Neue Forschungsgruppe Zahl der Opfer rechtsextremer Gewalt ist größer als angenommen
Warum nicht alle Fälle von rechtsextrem oder rassistisch motivierten Straftaten in den Polizeistatistiken als solche aufgeführt werden, wollen Kriminologen herausfinden.
Seit dem Frühjahr 2015 ist in Deutschland eine Zunahme rechtsextrem motivierter Gewalttaten zu beobachten. Dies geht einher mit einem gesellschaftlichen Rechtsruck, der sich auch im Erstarken rechtspopulistischer Parteien und neurechter Gruppen widerspiegelt. Kriminologen der Ruhr-Universität Bochum (RUB) wollen das Thema genauer untersuchen und haben zu diesem Zweck eine Nachwuchsforschergruppe gegründet. Sie trägt den Titel „Rechtsextreme Gewaltdelinquenz und Praxis der Strafverfolgung“ und wird über einen Zeitraum von drei Jahren mit etwa 180.000 Euro von der Hans-Böckler-Stiftung gefördert.
Drei Doktorarbeiten untersuchen verschiedene Fragestellungen
So ist es möglich, drei Doktorarbeiten zu finanzieren. Sie sollen Antworten auf die Fragen liefern, wie und warum sich der Bereich rechter Gewalt wandelt.

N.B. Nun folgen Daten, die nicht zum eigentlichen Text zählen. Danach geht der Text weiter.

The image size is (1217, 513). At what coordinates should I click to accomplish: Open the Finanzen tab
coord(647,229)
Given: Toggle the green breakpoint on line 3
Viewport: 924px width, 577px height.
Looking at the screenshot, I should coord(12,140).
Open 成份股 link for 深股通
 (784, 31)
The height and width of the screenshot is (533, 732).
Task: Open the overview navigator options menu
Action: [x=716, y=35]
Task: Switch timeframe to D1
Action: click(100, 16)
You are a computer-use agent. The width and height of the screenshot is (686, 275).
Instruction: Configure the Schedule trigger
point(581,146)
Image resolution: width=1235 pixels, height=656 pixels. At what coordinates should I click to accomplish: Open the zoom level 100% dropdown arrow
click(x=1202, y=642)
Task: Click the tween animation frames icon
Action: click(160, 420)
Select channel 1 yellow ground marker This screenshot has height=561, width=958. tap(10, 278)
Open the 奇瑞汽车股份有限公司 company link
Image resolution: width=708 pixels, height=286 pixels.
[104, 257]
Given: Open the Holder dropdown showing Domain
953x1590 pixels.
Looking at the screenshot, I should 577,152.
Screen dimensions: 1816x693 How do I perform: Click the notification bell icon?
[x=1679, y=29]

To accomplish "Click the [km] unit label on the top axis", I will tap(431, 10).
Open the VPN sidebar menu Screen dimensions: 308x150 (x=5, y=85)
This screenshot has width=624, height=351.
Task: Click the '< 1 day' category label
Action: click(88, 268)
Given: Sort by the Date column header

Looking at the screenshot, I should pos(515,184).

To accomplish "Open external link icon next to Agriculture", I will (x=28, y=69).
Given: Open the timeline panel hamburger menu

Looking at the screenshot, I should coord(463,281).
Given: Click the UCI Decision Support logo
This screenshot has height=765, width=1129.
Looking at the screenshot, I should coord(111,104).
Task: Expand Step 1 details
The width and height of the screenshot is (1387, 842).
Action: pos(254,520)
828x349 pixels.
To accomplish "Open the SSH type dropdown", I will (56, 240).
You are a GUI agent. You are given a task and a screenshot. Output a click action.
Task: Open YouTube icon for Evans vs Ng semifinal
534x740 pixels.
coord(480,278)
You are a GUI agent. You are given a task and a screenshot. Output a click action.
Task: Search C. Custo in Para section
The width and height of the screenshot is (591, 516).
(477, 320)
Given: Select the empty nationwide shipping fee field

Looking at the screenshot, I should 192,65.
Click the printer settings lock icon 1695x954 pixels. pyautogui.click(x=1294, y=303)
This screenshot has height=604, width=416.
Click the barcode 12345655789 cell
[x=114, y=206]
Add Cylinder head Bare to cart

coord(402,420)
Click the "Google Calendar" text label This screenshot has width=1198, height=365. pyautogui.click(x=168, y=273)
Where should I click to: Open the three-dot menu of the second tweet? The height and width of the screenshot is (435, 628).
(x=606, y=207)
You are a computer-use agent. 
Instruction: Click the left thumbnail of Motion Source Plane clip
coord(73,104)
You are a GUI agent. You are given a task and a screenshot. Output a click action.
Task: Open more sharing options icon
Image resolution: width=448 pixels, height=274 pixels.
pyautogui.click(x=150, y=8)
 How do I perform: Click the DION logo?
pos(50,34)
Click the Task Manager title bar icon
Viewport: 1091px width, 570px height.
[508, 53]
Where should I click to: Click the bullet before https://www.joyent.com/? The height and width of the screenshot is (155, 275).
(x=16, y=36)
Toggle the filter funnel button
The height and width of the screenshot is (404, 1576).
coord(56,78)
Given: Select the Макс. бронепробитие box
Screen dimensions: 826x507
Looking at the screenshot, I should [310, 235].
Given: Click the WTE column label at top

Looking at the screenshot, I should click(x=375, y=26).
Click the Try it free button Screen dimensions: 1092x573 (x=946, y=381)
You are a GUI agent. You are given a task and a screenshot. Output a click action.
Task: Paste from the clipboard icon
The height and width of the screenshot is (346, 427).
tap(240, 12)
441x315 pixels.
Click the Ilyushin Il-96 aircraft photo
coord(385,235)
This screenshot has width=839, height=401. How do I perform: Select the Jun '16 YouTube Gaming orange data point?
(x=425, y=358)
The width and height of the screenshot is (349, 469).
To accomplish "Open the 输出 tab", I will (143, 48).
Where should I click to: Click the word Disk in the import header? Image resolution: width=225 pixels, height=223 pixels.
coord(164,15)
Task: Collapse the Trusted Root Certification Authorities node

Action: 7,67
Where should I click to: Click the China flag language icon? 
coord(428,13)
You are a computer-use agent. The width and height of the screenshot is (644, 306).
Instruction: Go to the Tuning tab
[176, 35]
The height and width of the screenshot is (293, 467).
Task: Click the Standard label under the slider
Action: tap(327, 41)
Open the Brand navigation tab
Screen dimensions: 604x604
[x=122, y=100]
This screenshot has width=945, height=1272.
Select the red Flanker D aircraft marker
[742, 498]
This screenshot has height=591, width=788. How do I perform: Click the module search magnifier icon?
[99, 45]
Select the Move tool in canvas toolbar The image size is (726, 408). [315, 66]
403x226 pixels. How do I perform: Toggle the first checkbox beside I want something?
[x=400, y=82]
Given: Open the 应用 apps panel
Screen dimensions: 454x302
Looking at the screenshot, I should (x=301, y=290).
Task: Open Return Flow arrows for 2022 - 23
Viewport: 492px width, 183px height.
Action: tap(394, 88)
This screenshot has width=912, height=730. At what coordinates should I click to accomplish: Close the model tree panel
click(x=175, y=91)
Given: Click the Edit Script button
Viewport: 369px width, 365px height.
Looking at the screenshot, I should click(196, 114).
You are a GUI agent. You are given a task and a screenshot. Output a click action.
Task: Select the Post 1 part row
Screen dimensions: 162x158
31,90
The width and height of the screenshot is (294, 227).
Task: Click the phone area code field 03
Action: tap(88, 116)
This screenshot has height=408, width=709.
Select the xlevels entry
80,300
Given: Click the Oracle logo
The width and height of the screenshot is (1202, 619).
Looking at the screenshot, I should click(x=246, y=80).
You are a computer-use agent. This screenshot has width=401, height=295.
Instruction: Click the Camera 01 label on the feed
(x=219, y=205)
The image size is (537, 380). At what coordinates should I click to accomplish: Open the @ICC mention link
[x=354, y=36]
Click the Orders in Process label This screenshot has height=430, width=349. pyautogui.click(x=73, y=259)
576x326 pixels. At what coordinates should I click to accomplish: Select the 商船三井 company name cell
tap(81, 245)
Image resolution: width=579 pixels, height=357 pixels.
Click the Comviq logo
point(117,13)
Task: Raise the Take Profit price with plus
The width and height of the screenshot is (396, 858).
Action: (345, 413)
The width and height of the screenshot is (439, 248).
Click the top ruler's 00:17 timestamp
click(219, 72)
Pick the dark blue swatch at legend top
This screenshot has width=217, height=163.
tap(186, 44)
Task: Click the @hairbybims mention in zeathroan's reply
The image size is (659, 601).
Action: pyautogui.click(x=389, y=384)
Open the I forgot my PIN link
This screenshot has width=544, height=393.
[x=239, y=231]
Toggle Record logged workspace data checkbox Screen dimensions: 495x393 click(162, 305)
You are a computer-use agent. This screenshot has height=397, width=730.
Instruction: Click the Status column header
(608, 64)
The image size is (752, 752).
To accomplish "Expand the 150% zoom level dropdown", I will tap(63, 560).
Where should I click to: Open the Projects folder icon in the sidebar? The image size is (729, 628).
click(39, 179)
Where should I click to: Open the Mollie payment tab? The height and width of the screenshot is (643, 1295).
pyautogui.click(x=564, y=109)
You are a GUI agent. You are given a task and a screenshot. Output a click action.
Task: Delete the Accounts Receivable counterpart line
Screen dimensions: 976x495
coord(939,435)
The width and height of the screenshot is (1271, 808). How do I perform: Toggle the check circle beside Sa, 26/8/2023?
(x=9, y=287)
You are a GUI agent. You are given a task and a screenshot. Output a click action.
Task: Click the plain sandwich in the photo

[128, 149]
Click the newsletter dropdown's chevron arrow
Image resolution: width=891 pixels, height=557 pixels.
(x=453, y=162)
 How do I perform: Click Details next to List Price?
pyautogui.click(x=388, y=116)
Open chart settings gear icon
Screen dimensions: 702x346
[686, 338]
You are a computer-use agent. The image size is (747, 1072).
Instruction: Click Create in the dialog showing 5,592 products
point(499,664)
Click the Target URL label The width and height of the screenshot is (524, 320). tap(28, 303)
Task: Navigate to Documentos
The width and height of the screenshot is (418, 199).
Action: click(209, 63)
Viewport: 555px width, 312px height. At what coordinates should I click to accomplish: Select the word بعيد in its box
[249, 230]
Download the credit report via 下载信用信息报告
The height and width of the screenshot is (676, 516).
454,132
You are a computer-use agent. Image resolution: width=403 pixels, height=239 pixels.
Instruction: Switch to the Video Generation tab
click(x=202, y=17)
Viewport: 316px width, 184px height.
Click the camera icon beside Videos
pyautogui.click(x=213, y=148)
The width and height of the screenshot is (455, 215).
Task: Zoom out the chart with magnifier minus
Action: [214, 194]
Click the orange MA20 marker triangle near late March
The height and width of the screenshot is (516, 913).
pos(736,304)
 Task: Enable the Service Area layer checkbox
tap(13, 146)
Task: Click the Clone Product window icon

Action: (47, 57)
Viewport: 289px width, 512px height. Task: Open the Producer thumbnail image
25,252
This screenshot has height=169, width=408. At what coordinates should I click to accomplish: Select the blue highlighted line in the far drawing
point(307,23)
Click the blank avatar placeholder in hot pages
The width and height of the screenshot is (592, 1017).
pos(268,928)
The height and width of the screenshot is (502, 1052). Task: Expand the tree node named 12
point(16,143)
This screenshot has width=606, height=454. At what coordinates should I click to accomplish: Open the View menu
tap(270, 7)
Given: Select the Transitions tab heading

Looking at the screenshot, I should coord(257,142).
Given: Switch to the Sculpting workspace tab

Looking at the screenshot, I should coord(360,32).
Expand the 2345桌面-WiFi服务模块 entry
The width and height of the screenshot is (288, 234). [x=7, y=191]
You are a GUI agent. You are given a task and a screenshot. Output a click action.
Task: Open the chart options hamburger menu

Außerdem soll empirisch untersucht werden, wie die Praxis der Strafverfolgungsbehörden bei rechtsextrem motivierten Straftaten aussieht.
Letzteres ist unter anderem deshalb interessant, weil ein Langzeitrechercheprojekt von Tagesspiegel und Zeit Online herausgefunden hat, dass in den zurückliegenden Jahrzehnten in Deutschland weit mehr als hundert Menschen durch rechtsextrem oder rassistisch motivierte Straftaten ums Leben gekommen sind. In den polizeilichen Statistiken ist jedoch nur ein Teil dieser Fälle als politisch motiviert eingestuft worden.
Auftaktveranstaltung im Blue Square
Zum Start der neuen Forschungsgruppe diskutieren Kriminologen, Politikwissenschaftler und Soziologen am Montag, 11. März 2019, 18 Uhr, im Blue Square (Kortumstraße 90, 44787 Bochum) darüber, wie verzerrt die öffentliche Wahrnehmung über die Zahl von Todesopfern rechter Gewalt ist. Interessierte sind zu dieser öffentlichen und kostenlosen Veranstaltung herzlich eingeladen.
Auf der Veranstaltung werden Forscherinnen und Forscher aus Brandenburg und Berlin über ihre Arbeit in dem Bereich berichten. Darüber hinaus soll ein Blick auf einschlägige Verdachtsfälle in Nordrhein-Westfalen geworfen werden.
Auf dem Podium sitzen:
- Dr. Michael Kohlstruck, Politikwissenschaftler an der Technischen Universität Berlin
- Prof. Dr. Christoph Kopke, Politikwissenschaftler an der Hochschule für Wirtschaft und Recht Berlin
- Hendrik Puls, Soziologe und Mitglied der Nachwuchsforschungsgruppe
- Ceren Türkmen, Soziologin an der Universität Gießen.